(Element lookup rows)
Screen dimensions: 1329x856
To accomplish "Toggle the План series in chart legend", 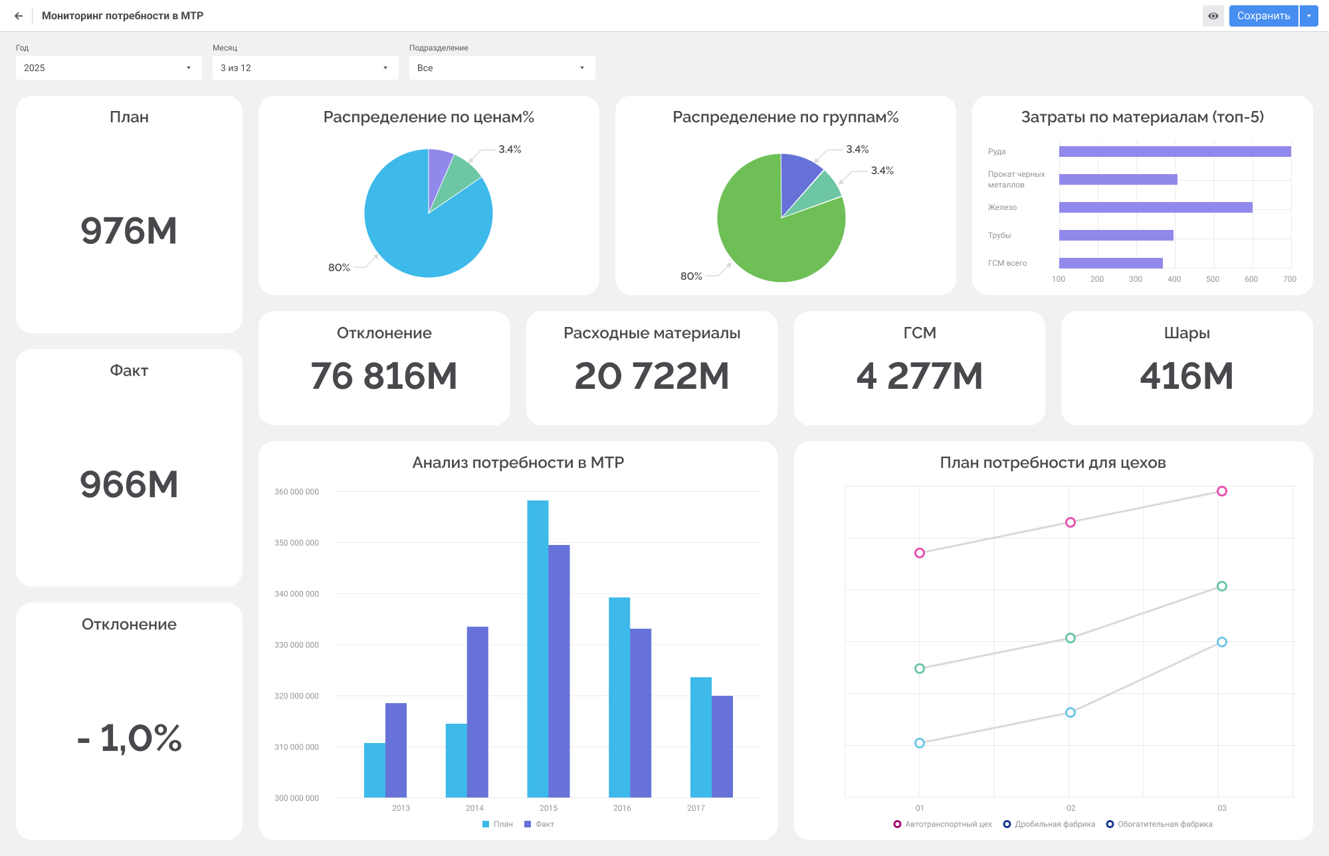I will (x=497, y=824).
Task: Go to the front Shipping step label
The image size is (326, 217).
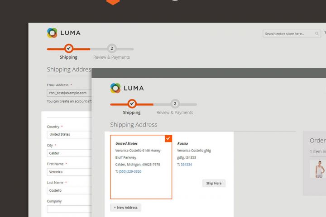Action: [132, 113]
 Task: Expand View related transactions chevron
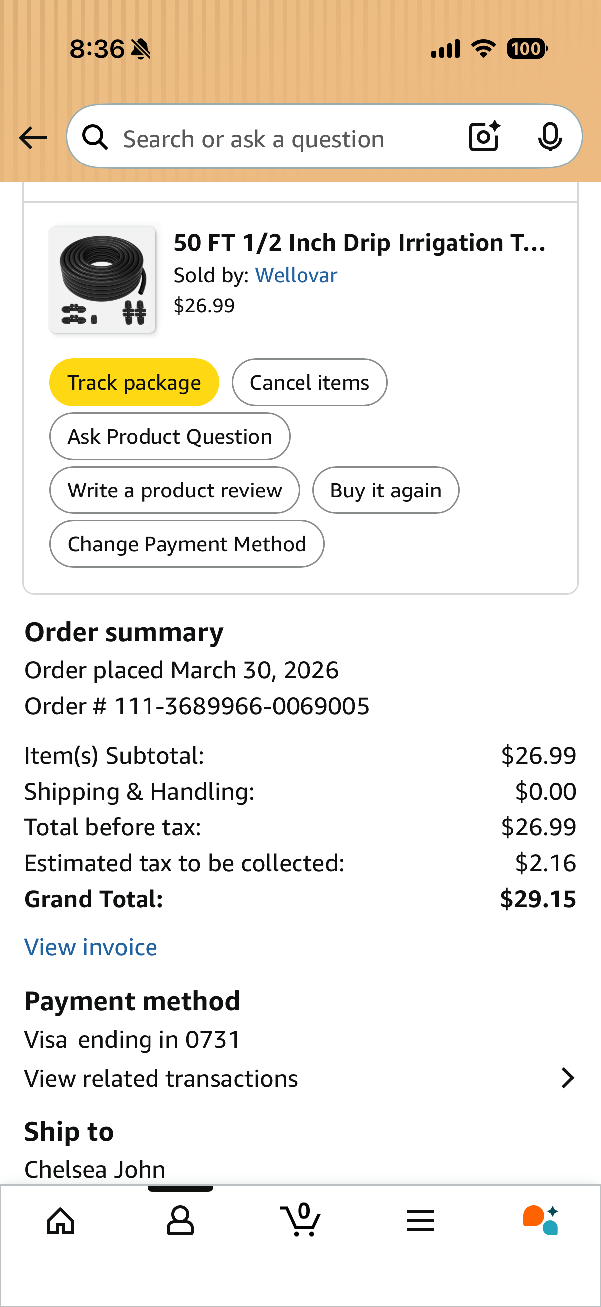(x=568, y=1078)
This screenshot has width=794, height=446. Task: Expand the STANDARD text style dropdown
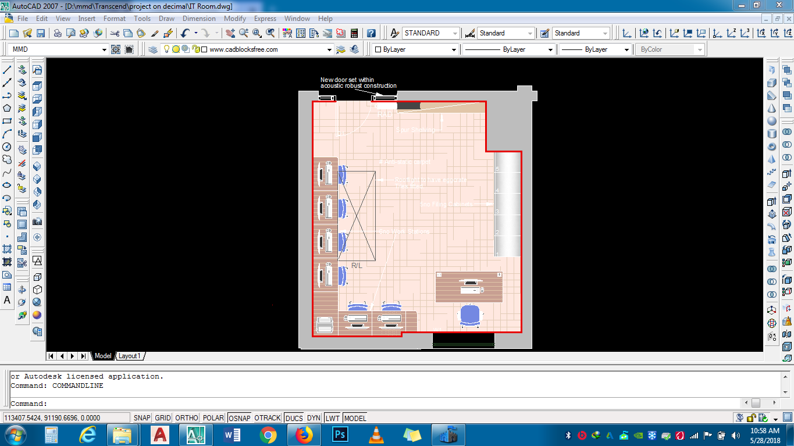pos(454,33)
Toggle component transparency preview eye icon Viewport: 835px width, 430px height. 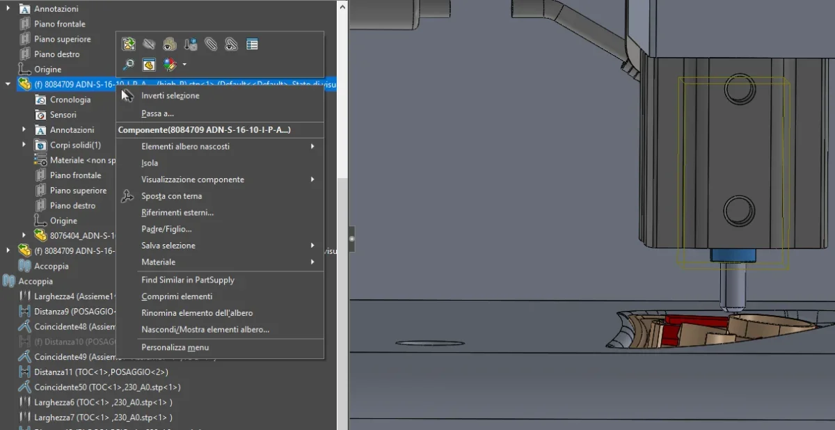[170, 45]
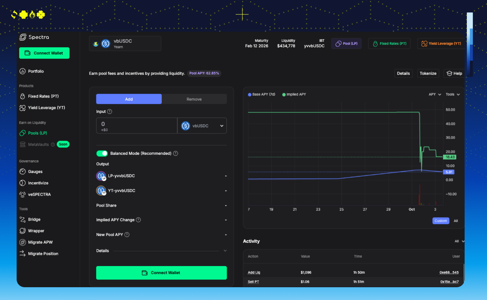Disable the Balanced Mode toggle
This screenshot has height=300, width=487.
click(x=102, y=154)
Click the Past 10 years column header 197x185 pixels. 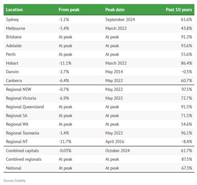pyautogui.click(x=179, y=9)
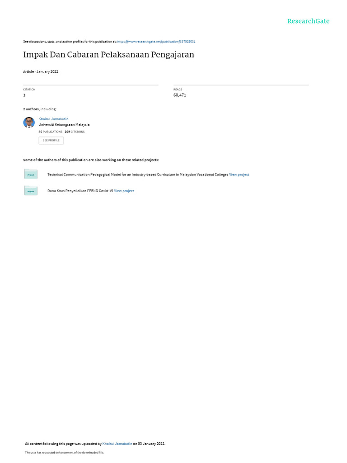Click the 2 authors, including heading

click(x=40, y=109)
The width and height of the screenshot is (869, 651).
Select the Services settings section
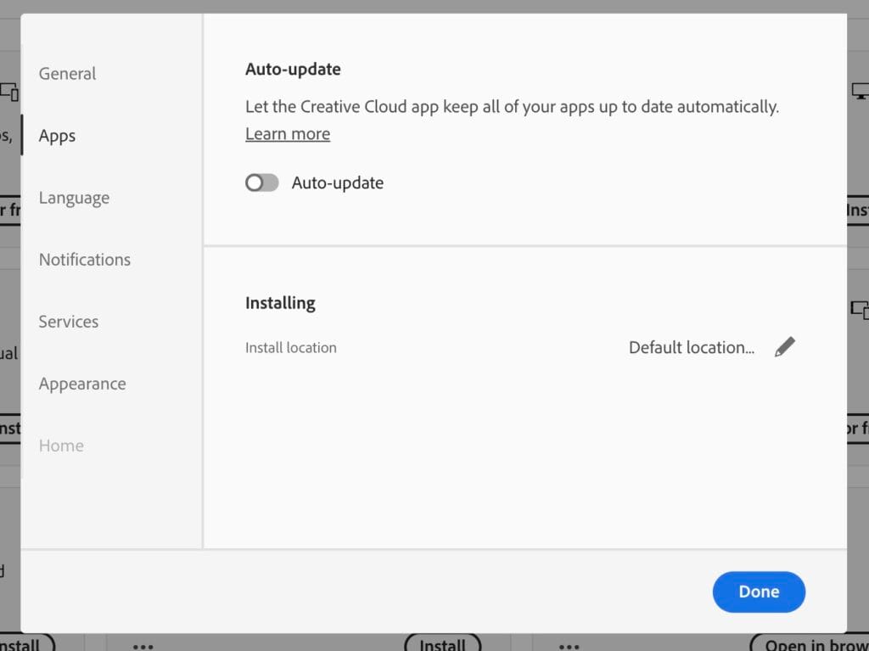tap(68, 321)
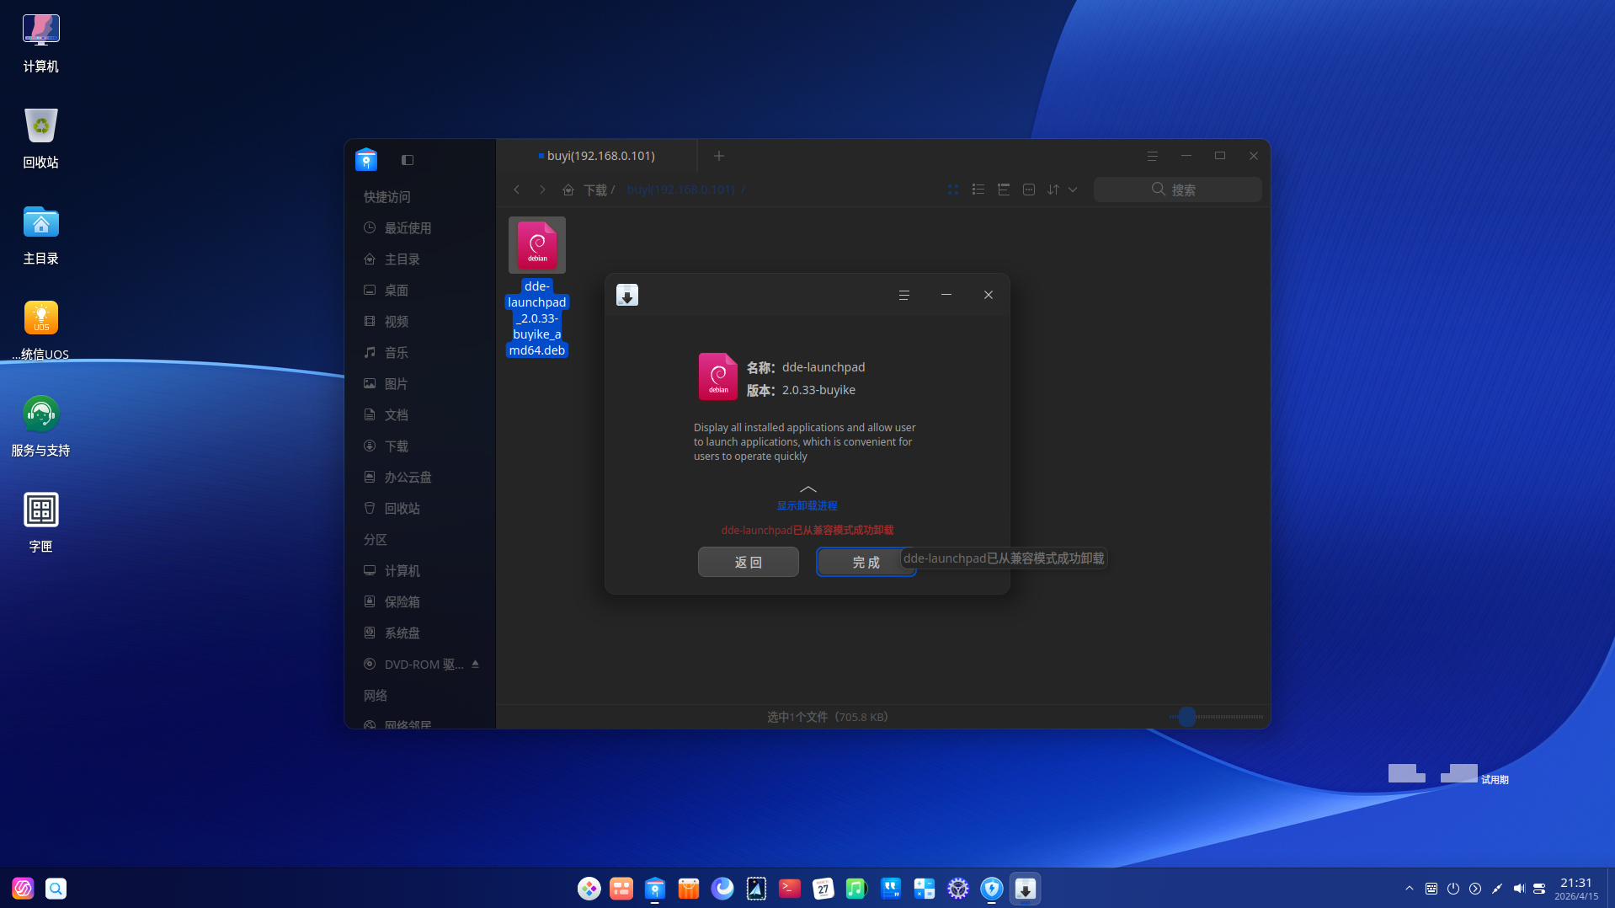Switch to tree view mode
The height and width of the screenshot is (908, 1615).
[1003, 190]
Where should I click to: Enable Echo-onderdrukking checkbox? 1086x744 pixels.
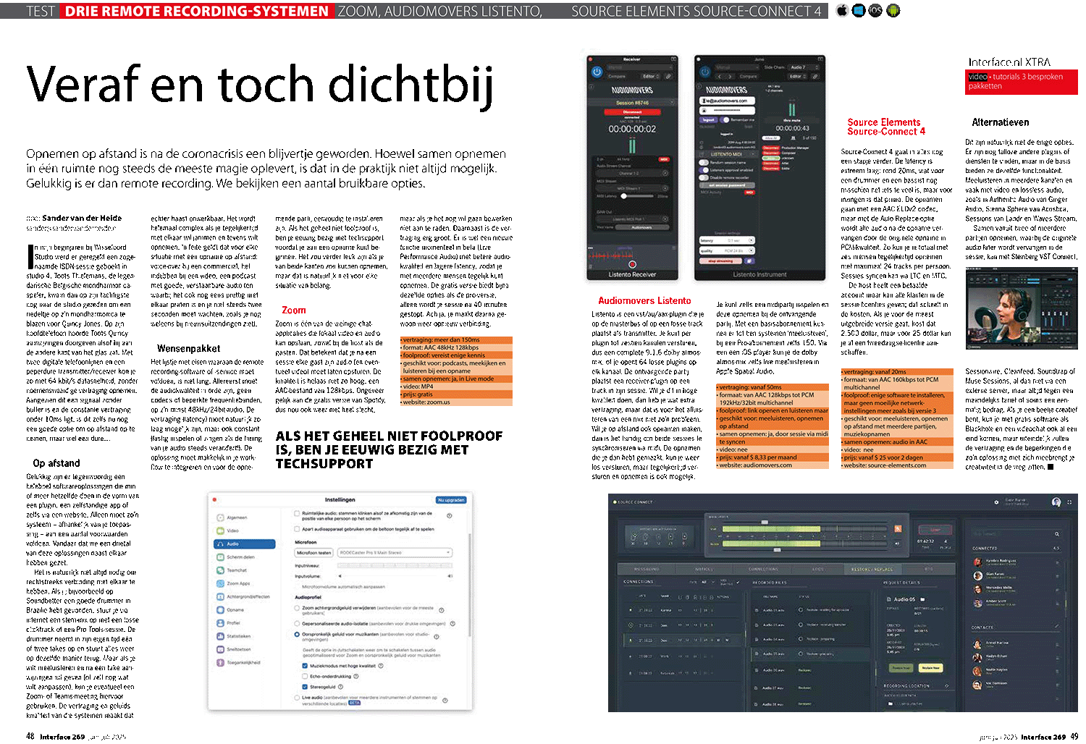[x=305, y=677]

● **DIRECTIVE**
Count the lines in the rows that contain the string "This", matching case exactly, and give only that number.

● **TASK ANSWER**
2